Yard bidder asks big cuts union angry

'I think it's sad that they insult us,' one worker says

A hit of nearly $8 an hour

WHX says its offer would end the custom of long layoffs

March 06, 1997|By Sean Somerville | Sean Somerville,SUN STAFF

WHX Corp., the sole company negotiating to buy BethShip Inc., is seeking deep concessions from shipyard workers, union leaders told their members last night.

At a raucous meeting crowded with hundreds of yard workers, union leaders said WHX wants cuts in wages, pension benefits, vacations and other areas worth almost $8 an hour.

"I think it's sad that they insult us with this kind of proposal," said Gary Sullivan, an electrician. "It's a dangerous, dirty, nasty place to work, and we busted our humps over the last 15 years to make it a success."

Union members appeared strongly opposed to the WHX proposal, many of them at one point shouting "no concessions."

The 700 shipyard workers represented by Local Lodge S-33 of the Industrial Union of Marine & Shipbuilding Workers of America are paid an average of $13.47 an hour. With benefits, their compensation is about $21 an hour.

WHX gave union leaders its proposal Friday.

Earlier yesterday, Paul Bucha, a WHX director, said the company's proposal would end the yard's recent tradition of long layoffs.

"If we are successful in purchasing the yard, it is our intent that workers will have a job every day of the week, every week of the year and every year," he said. "I think people will earn more, work more and get more."

WHX Corp. wants to buy the Sparrows Point yard from Bethlehem Steel Corp. for about $27 million, according to sources familiar with the negotiations.

The ability of the union and WHX to reach an agreement could influence the fate of the shipyard. "We feel that we have to have an agreement with the workers in order to operate the yard," Bucha said yesterday. "Absent that, you can't plan."

At the meeting last night, one worker asked Local President Murphy Thornton if WHX might simply shut down the yard and hire new workers.

"That won't happen," Thornton snapped.

He said the union would simply organize any new workers into the local.

Bethlehem chose to negotiate with WHX Corp. over two other prospective buyers of the yard, which Bethlehem has said will be closed if it is not sold. One of those rivals, Baltimore Orioles chief executive Peter Angelos, has not ruled out increasing his $20.5 million offer for the yard should the WHX Corp. deal fall through.

_QUESTIONS ON THE MATERIAL_:
a: List every person named in the body of the shipyard article, leaving out the byline.
b: Transcribe the shipyard article word for word, between "The ability of" and "hire new workers.", inclusive.
None of the rows are needed for this work.

Saved data entries
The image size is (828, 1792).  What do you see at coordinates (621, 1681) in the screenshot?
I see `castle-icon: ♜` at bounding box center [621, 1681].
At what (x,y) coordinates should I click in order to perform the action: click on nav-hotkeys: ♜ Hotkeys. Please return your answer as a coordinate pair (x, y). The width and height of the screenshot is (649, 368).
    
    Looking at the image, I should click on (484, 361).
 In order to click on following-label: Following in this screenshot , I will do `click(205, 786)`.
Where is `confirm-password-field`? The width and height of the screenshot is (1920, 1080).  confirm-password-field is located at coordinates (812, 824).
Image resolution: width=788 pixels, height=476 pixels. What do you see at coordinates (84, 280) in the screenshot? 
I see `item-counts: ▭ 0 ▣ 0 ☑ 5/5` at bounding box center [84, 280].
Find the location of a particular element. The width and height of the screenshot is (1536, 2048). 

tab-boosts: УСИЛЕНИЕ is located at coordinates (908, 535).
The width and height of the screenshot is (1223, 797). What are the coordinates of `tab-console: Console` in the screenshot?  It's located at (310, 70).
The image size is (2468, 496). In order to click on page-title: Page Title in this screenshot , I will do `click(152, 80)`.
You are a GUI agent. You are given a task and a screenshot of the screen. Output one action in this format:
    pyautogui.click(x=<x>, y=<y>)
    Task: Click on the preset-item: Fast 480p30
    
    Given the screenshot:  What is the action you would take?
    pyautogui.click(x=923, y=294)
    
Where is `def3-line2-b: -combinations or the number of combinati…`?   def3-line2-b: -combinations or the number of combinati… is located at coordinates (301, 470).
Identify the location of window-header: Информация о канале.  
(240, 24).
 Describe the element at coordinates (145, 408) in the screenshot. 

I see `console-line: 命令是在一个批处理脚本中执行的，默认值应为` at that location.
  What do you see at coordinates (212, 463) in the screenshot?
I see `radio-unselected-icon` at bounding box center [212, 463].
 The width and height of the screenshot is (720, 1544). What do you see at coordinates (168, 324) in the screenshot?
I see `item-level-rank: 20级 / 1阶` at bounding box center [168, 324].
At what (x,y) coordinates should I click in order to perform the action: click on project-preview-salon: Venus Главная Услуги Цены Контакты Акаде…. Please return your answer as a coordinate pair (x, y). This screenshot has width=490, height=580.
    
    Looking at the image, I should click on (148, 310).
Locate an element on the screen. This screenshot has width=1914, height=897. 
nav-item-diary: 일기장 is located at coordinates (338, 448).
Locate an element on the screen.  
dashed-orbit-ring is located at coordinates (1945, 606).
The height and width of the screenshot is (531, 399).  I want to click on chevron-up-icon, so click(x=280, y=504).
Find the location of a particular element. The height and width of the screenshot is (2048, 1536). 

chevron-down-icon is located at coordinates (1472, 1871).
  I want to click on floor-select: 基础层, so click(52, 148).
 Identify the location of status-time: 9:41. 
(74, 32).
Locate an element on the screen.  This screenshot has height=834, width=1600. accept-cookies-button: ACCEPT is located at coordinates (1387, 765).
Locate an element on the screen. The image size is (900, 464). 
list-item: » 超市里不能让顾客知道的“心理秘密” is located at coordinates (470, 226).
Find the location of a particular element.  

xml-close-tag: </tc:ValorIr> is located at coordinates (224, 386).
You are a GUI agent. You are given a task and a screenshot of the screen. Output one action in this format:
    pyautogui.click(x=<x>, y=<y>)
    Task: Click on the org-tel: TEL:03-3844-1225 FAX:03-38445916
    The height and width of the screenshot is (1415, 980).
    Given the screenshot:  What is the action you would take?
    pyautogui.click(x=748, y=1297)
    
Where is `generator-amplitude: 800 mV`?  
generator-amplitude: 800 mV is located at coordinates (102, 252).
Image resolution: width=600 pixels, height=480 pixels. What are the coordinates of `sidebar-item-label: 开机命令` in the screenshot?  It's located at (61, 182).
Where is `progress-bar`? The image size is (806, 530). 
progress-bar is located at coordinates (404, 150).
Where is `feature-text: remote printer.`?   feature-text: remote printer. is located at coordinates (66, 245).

_SOLUTION LIST_:
a:
Gary Sullivan
Paul Bucha
Murphy Thornton
Peter Angelos

b:
The ability of the union and WHX to reach an agreement could influence the fate of the shipyard. "We feel that we have to have an agreement with the workers in order to operate the yard," Bucha said yesterday. "Absent that, you can't plan."

At the meeting last night, one worker asked Local President Murphy Thornton if WHX might simply shut down the yard and hire new workers.